Сейчас наш бывший дом принадлежит актеру и режиссеру Робу Райнеру и его жене Мишель. В девяностых годах я с моим третьим мужем Тедом Тёрнером принимала участие в оскаровских мероприятиях, которые проходили в новом крыле дома, обустроенном под просмотровый зал. В перерыве я спросила у Роба Райнера позволения побродить до дому – проверить, много ли я помню. Я вошла в спальню хозяев на первом этаже. Я хорошо понимала, где нахожусь, потому что с этой комнатой были связаны мои самые приятные воспоминания о том времени, когда мне было четыре года и мама была со мной.
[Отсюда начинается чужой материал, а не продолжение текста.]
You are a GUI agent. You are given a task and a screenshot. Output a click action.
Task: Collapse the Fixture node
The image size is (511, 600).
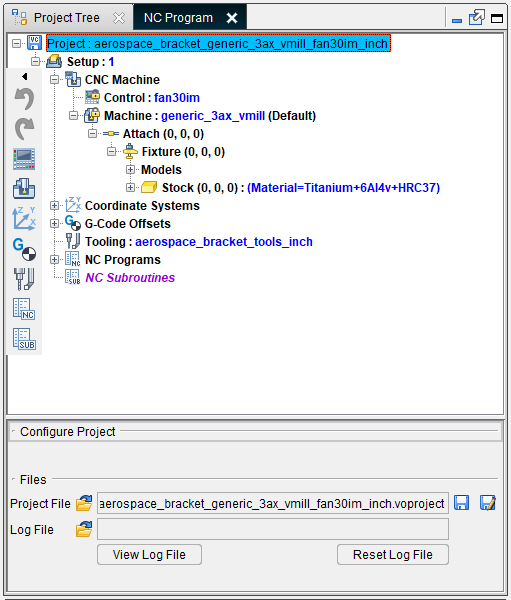(111, 152)
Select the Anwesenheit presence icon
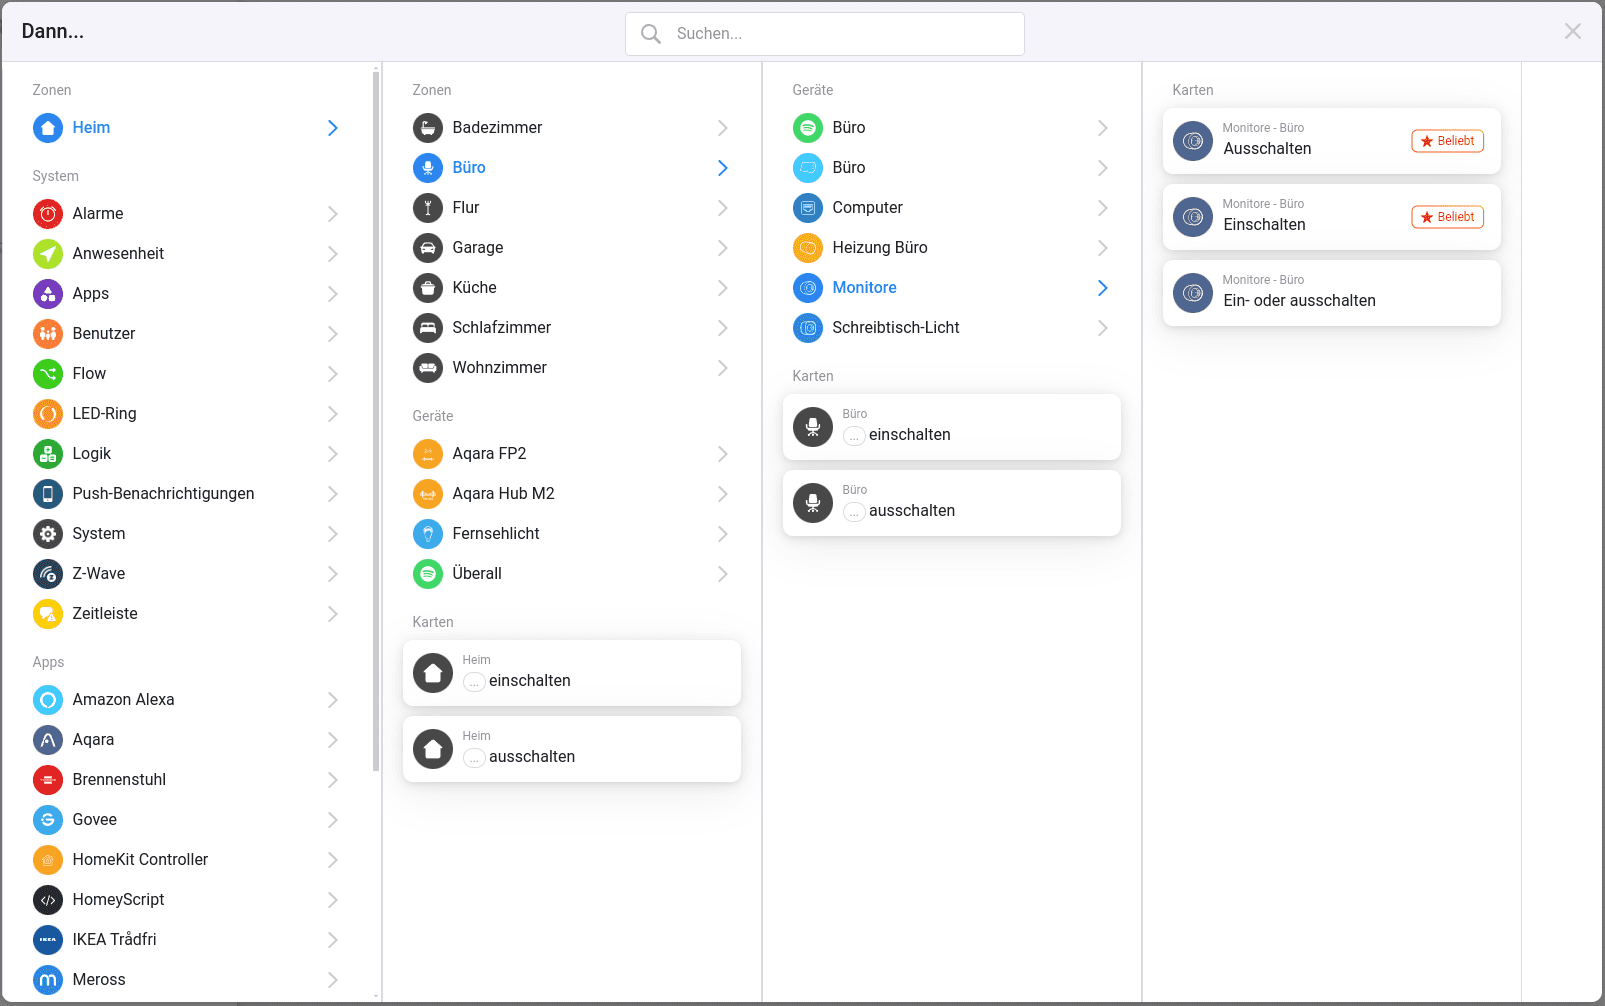The image size is (1605, 1006). click(48, 254)
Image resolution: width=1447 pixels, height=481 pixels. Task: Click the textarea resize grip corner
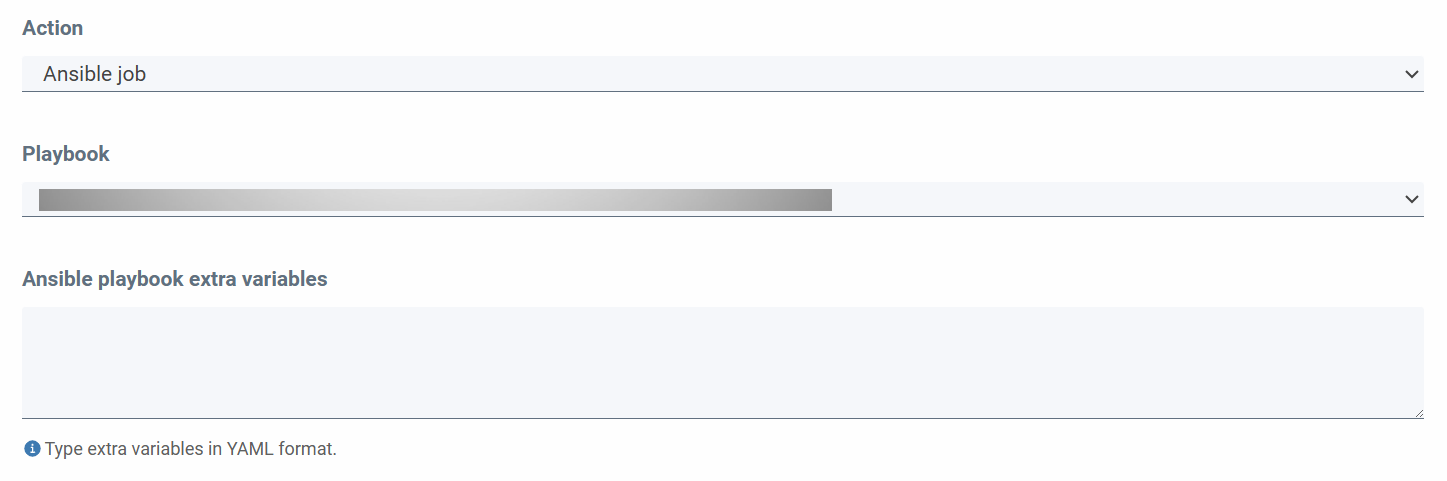pyautogui.click(x=1418, y=413)
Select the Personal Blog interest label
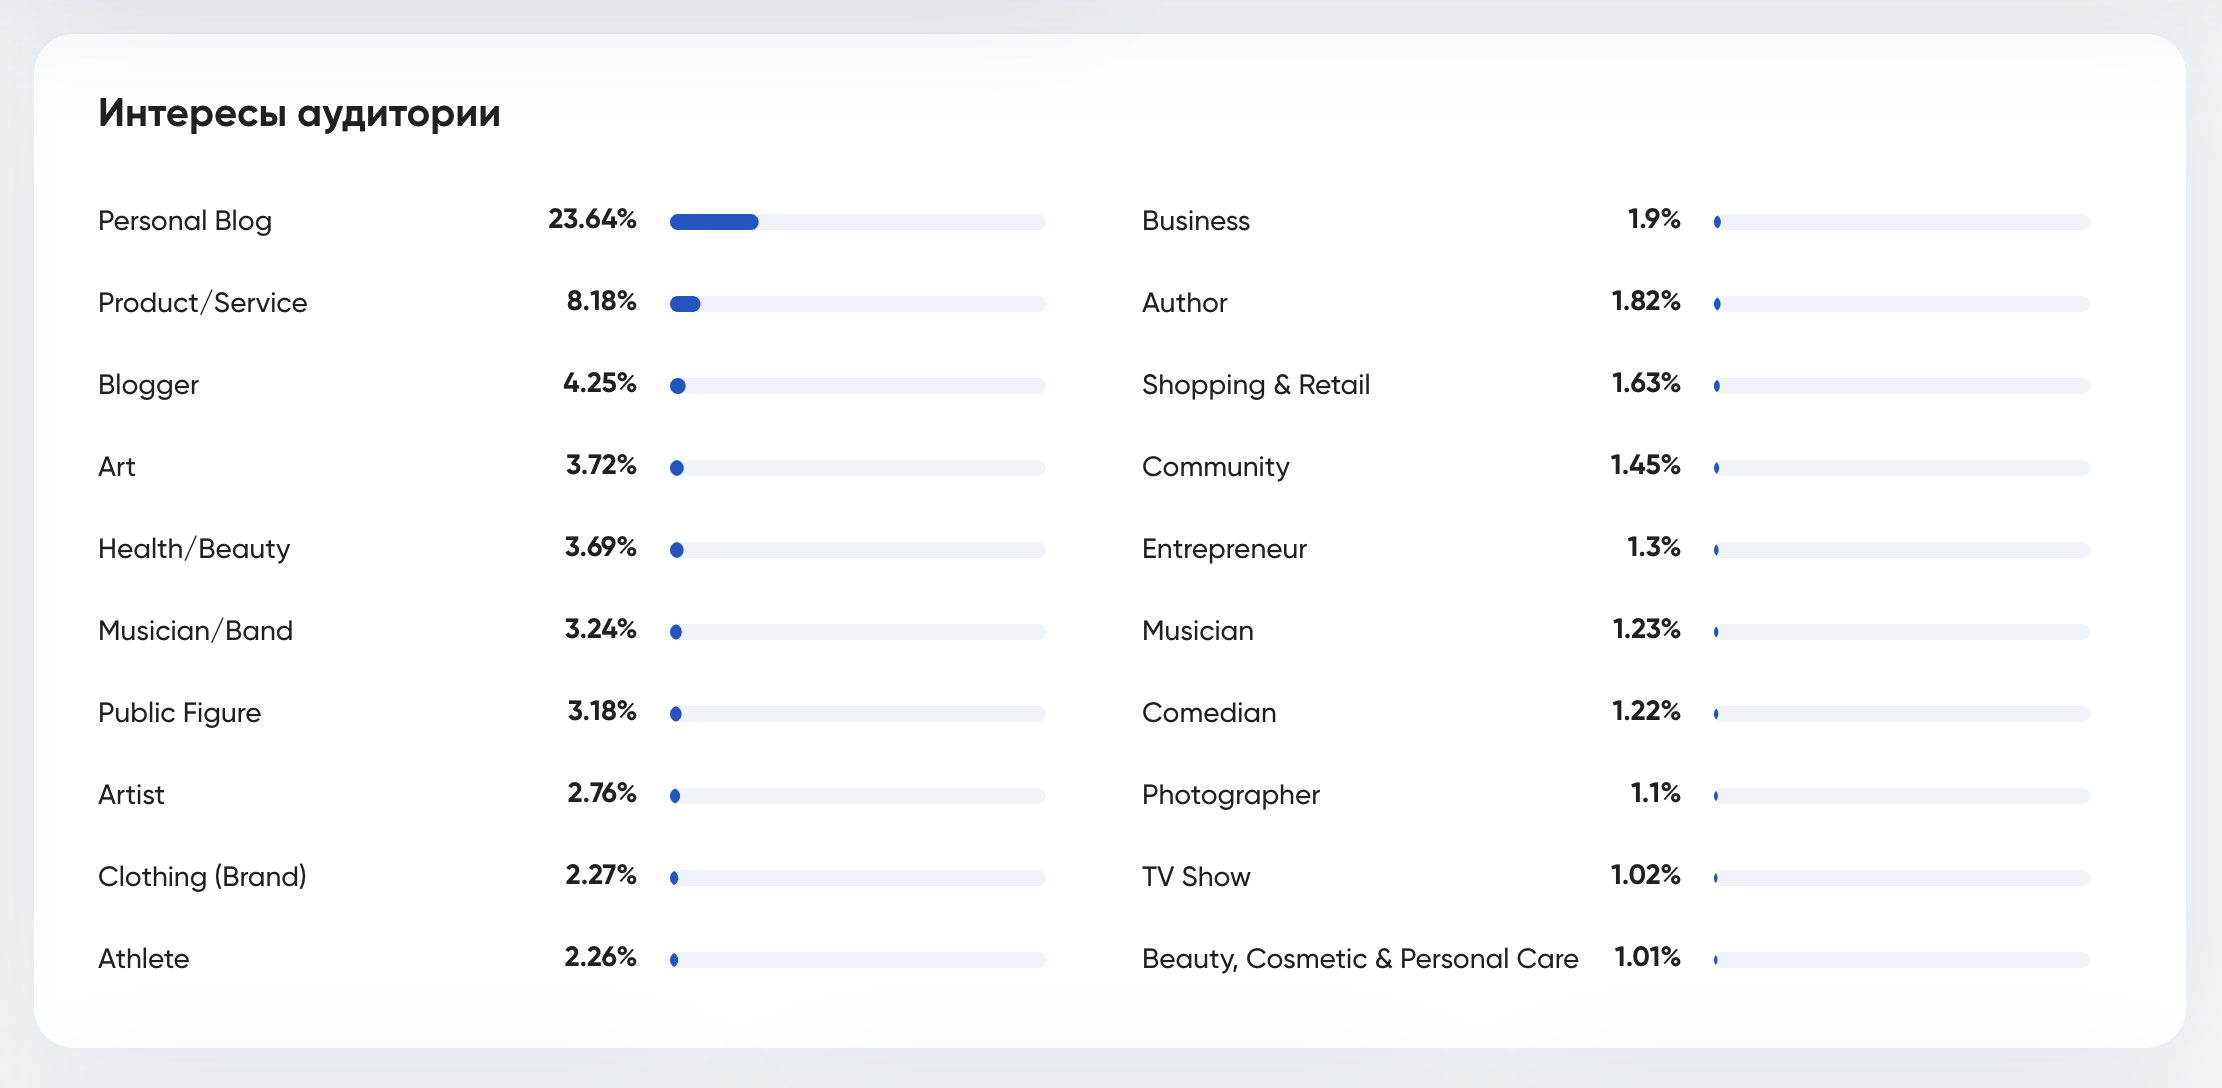This screenshot has height=1088, width=2222. click(185, 221)
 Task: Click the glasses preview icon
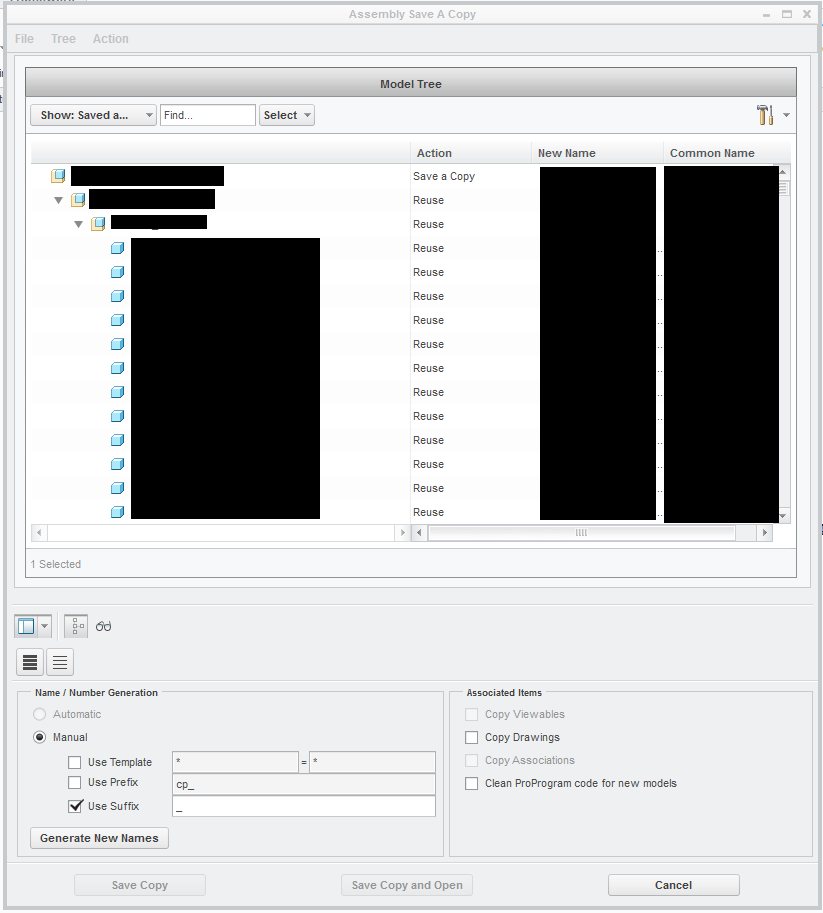(102, 625)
Иногда по утрам она брала меня к себе в кровать и читала мне сказки братьев Гримм и про волшебника из страны Оз.
Мама уже тогда подолгу лежала в постели; над ее кроватью крепился поворотный больничный столик, который можно было наклонить, чтобы положить книжку, или установить горизонтально, чтобы позавтракать. У мамы были чудесные кружевные пижамы и мягкие, шелковистые простыни. В ее кровати было очень приятно, и, скорее всего, к тому времени я уже простила ее за то, что она предпочла мне моего брата. На цветных иллюстрациях работы Максфилда Пэрриша в книжках сказок и детских стишков, которые мне читала мама, красовались принцессы, колдуны, феи, грозно размахивали мечами рыцари, воевавшие с огнедышащими драконами. Словно неясные грезы, эти картинки навевали романтичные мысли и пугали одновременно. И хотя в каждой главе было только по одной цветной вклейке, экспрессивные образы затягивали меня в свой сумрачный, томный мир. Мамин голос таял, и я сама превращалась в сказку, как будто у меня в голове крутили кино.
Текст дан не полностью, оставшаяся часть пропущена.